» Directions: Please return every line of the records that contains the word "selector".

____ Supplied information

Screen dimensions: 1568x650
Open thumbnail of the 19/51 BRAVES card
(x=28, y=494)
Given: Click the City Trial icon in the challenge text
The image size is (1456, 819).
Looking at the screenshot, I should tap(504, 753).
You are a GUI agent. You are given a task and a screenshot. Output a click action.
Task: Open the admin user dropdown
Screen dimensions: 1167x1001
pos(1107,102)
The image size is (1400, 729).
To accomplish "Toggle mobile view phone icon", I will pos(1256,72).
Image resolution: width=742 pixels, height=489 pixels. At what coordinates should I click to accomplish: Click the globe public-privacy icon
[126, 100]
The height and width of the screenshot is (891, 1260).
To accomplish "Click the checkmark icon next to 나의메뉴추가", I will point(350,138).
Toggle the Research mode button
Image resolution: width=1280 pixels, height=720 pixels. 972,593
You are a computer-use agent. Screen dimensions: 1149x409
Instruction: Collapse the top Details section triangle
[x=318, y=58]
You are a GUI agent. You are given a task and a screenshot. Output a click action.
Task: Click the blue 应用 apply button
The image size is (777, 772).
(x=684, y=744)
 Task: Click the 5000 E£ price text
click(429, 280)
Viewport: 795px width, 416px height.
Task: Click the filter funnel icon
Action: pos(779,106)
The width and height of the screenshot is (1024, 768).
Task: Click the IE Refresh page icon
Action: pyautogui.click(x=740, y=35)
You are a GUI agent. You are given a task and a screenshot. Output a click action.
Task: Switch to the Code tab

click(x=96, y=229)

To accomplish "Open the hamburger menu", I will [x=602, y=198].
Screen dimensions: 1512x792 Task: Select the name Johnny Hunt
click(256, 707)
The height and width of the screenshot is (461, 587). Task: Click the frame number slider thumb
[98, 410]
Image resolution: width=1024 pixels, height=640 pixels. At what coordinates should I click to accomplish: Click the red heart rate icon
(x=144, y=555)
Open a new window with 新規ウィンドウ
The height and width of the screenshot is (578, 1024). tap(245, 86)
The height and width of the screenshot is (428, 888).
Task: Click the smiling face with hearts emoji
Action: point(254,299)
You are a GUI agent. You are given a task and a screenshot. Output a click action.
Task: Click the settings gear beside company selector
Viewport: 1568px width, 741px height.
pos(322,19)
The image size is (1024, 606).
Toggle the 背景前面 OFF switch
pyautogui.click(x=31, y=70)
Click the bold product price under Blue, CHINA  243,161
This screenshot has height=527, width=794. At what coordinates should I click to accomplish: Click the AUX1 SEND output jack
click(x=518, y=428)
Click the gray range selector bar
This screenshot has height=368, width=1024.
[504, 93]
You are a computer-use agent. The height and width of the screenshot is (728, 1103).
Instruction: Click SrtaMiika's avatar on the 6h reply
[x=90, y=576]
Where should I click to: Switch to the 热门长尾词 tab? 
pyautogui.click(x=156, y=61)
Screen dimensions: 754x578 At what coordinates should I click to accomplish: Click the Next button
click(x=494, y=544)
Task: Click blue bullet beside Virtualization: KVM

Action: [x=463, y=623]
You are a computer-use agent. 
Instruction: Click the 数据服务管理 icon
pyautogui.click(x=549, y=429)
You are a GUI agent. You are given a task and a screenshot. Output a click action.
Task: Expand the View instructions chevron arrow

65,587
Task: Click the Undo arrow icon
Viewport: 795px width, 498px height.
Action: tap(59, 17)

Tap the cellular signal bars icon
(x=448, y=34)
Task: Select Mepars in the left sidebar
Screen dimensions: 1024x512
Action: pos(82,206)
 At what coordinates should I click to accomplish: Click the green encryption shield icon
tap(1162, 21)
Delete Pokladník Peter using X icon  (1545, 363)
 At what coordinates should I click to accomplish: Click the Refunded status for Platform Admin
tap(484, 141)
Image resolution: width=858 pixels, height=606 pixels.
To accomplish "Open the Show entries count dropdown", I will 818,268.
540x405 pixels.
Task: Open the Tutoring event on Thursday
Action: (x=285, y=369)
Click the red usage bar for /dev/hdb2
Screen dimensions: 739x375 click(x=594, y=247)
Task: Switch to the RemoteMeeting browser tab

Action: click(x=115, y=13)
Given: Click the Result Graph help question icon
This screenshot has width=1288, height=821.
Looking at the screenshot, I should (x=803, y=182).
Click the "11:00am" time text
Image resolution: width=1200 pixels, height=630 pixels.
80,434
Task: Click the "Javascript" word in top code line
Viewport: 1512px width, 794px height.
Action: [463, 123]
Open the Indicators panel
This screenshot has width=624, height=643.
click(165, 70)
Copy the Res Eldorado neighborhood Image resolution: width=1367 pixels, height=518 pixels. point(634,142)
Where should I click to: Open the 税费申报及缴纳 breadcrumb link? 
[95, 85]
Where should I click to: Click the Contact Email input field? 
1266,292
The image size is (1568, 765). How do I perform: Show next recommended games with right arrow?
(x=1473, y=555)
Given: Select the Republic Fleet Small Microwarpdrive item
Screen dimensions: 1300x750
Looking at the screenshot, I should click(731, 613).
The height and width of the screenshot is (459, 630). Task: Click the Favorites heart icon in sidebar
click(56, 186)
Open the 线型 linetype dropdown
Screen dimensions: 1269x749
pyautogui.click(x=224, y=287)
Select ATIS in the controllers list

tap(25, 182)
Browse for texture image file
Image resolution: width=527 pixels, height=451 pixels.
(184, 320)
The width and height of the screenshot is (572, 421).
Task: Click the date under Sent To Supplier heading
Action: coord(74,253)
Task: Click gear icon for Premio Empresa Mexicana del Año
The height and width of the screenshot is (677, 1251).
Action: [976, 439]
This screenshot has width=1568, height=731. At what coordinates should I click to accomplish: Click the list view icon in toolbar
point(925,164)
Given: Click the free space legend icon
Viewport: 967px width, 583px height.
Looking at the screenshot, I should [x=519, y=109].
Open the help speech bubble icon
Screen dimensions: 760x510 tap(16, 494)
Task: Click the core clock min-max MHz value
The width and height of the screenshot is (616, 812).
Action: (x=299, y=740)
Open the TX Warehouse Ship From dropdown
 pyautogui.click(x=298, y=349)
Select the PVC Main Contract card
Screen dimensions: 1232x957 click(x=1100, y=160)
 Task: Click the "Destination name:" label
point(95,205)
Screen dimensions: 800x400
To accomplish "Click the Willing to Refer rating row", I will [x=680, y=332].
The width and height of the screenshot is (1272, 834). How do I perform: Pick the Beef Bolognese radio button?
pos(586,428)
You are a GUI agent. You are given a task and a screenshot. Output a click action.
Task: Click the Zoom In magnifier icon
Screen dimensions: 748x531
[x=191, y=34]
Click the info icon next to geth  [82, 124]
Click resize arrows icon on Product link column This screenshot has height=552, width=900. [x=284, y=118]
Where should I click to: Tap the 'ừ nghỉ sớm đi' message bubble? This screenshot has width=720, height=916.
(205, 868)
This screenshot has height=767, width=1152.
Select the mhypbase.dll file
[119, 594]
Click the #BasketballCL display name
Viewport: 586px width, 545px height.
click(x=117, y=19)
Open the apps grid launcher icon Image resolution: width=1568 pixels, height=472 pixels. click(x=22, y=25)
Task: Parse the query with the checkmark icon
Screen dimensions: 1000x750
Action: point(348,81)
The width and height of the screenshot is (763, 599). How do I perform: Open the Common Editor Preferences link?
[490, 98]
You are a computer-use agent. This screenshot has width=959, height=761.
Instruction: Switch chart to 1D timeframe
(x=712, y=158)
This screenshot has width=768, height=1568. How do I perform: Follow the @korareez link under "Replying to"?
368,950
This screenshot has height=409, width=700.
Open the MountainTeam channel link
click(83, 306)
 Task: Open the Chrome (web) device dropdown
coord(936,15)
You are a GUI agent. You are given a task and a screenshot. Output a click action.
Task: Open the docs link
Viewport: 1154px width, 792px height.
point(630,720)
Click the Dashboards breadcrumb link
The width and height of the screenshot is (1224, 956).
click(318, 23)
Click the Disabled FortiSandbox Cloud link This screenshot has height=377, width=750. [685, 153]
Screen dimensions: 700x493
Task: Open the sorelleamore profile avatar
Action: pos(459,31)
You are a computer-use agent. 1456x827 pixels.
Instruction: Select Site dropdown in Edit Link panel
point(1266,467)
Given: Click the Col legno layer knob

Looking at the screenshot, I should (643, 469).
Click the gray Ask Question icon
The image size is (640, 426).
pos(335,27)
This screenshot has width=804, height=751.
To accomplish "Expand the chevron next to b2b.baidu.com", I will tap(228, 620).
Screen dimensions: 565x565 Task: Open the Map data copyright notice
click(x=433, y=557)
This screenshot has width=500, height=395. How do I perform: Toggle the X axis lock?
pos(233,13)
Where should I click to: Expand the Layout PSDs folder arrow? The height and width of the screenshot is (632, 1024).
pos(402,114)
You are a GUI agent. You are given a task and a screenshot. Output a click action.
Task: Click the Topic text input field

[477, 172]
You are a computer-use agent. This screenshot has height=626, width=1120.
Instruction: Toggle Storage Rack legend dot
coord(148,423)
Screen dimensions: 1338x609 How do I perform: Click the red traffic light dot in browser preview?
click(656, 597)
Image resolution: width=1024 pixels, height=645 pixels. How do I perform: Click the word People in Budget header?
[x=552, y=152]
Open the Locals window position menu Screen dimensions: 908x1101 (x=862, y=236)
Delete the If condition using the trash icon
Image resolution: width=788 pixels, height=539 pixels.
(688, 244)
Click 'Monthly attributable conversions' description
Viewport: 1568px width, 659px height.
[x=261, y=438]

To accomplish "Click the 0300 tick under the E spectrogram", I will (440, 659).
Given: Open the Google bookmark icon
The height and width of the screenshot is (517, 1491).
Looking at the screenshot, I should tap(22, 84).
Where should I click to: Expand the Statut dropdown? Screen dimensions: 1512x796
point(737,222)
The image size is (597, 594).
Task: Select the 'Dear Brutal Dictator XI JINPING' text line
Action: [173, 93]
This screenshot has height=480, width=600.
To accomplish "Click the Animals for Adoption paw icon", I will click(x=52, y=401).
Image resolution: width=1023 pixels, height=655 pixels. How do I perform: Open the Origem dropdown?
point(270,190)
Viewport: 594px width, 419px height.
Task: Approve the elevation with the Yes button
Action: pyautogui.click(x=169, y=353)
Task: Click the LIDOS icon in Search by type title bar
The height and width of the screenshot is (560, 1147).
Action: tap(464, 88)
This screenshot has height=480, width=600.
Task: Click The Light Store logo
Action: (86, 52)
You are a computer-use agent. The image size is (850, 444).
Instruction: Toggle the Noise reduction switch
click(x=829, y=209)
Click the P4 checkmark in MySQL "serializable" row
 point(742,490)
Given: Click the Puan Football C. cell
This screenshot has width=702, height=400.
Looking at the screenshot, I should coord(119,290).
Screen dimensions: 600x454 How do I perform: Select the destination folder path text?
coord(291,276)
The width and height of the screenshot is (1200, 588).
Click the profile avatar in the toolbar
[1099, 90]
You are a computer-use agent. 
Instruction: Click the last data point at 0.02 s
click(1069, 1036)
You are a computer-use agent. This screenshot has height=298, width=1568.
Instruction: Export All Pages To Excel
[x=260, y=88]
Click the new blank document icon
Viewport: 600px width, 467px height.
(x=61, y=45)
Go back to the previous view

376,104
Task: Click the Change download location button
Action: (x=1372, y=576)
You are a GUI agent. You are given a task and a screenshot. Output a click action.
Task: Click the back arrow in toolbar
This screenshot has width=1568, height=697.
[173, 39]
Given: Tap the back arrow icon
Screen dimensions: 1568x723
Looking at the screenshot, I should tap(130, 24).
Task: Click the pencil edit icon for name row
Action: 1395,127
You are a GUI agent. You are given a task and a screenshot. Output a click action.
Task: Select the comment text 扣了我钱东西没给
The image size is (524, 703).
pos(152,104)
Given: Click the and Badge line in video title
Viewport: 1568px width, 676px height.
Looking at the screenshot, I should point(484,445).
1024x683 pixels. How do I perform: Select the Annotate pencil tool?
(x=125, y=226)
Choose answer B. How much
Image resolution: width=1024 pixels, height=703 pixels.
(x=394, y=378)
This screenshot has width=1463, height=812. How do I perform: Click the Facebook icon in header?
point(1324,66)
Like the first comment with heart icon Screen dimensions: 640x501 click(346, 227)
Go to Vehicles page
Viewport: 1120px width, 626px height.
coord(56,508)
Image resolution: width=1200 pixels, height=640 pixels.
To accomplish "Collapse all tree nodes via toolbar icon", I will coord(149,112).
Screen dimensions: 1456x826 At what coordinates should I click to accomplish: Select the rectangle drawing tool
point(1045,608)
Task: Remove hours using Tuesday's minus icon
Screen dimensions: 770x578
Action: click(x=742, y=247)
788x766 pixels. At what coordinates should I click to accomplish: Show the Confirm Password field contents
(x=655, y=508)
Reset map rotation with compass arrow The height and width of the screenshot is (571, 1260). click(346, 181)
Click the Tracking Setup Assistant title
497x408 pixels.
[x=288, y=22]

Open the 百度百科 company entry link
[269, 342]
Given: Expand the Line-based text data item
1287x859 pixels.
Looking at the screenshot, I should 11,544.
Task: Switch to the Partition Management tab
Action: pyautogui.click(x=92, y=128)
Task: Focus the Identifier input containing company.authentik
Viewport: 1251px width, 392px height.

________

» Answer to this task:
Task: Click the settings gear beside company selector
Click the gray range selector bar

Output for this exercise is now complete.